Overview

2-Year Therapy With Teriparatide vs 1-yr Therapy Followed by 1-Year of Raloxifene or Calcium/Vit D in Severe Postmenopausal Osteoporosis

Status:
Completed
Trial end date:
2005-11-01
Target enrollment:
0
Participant gender:
Female
Summary
The primary purpose of the study is to compare 3 different osteoporosis therapies following one year of teriparatide.In the first year,all eligible patients received open-label teriparatide 20 micrograms/day.After 1 year, patients are randomly assigned to one of 3 possible follow-up treatment regimens for the second 12 months: continuation of teriparatide, switch to raloxifene, or no pharmacological treatment(other than the calcium and vitamin D supplements that everyone receives). Patients are stratified into 3 subsets: (a) patients who have never received any anti-osteoporosis treatment before; (b) patients who received prior antiresorptive treatment successfully; (c) patients who failed to respond adequately to prior antiresorptive drugs (such as bisphosphonates or raloxifene) in the past. These latter patients are not randomized at month 12 but will continue treatment with teriparatide 20 micrograms/day throughout the second year.
Phase:
Phase 4
Accepts Healthy Volunteers?
No
Details
Lead Sponsor:
Eli Lilly and Company
Treatments:
Raloxifene Hydrochloride
Teriparatide
Criteria
Inclusion Criteria:

- Ambulatory women greater or equal to 55 years, at least 2 years postmenopausal.

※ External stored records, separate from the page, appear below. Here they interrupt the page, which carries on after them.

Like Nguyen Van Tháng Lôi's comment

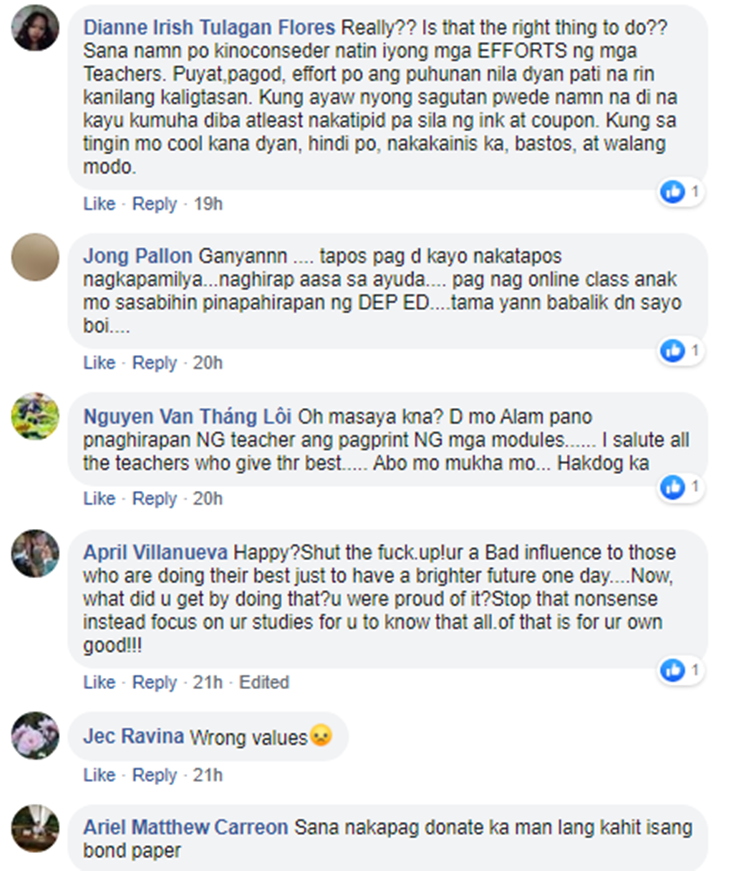99,498
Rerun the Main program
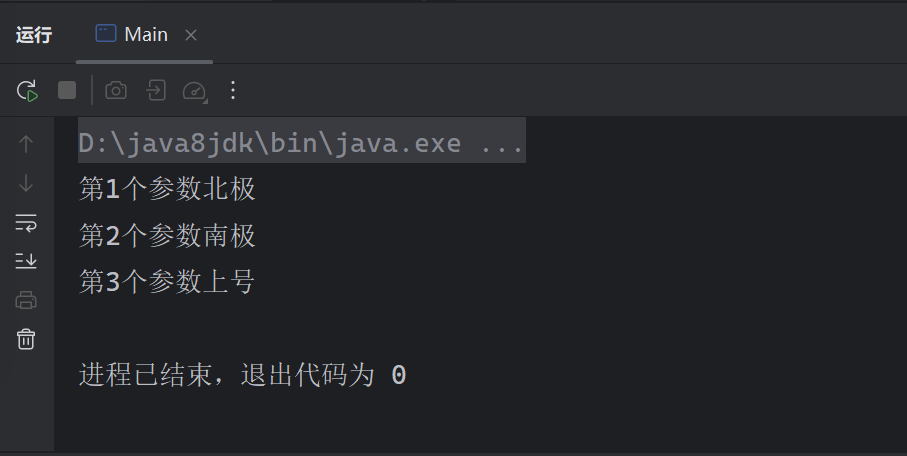Screen dimensions: 907x456 (27, 91)
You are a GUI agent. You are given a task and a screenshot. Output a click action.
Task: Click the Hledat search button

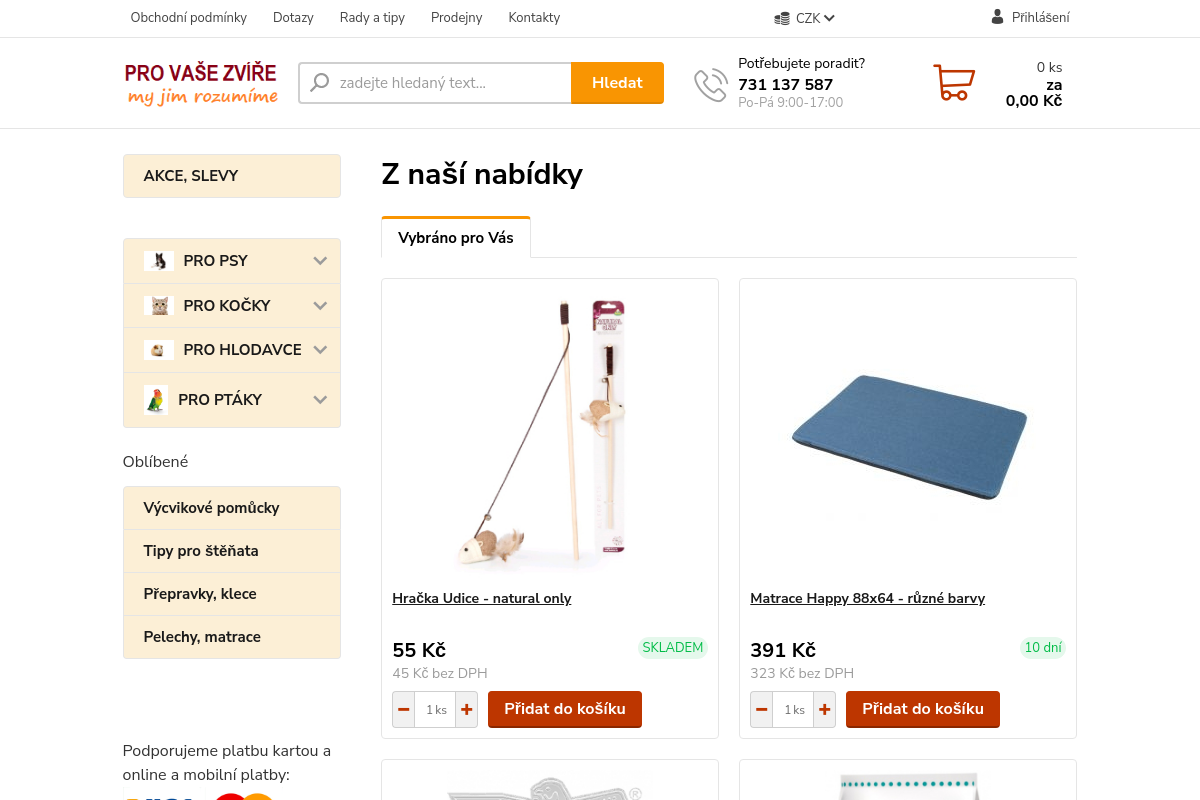click(x=617, y=83)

- Lumbar spine or total hip or femoral neck bone mineral density measurement must be at
least 2.5 standard deviations (SD) below the average bone mass for young women
(T-score -2.5 or less).

- Presence of at least one known and documented preexisting clinical fragility fracture,
in the past 3 years.

Patients may be included in substudy 2 if they meet any one of the following additional
criteria - Patients who have sustained at least one new fragility fracture (vertebral or
nonvertebral), despite prescription of antiresorptive therapy* during the 12 months prior
to the last new fracture or patients who, after a minimum of two years after initiating
antiresorptive therapy*, either have a lumbar spine, femoral neck, or total hip BMD of at
least - 3SD below the average bone mass for young women (T-score -3 or less), or who show a
decrease of at least 3.5% in BMD at any one of these sites.

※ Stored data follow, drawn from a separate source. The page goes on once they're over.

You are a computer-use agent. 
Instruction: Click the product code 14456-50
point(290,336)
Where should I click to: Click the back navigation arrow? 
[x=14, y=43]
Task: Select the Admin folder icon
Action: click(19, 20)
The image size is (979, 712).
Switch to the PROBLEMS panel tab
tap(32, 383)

*Antiresorptive therapy includes all bisphosphonates, raloxifene, ERT/HRT, calcitonin, and
vitamin D metabolites.

Exclusion Criteria:

For substudy 1 patients only:

- current or history of vaginal bleeding or spotting of unknown cause in the 1 year
prior to study start

- currently suspected or history of venous thrombotic events (VTE), including lower
extremity thrombosis, and other major venous thromboses, or high risk of developing
VTE as assessment by the investigator.

Treatment with

- Vitamin D >50,000 IU/week or with any dose of calcitriol or vitamin D analogs or
agonists in the 6 months prior to visit 2

- Fluorides in the 12 months prior to visit 2.

- Systemic corticosteroids (other than for replacement therapy) in the 1 month prior to
visit 2.(Ophthalmic, otic topical, orally inhaled, nasally inhaled, or intra-articular
corticosteroid therapy may be used without these restrictions.)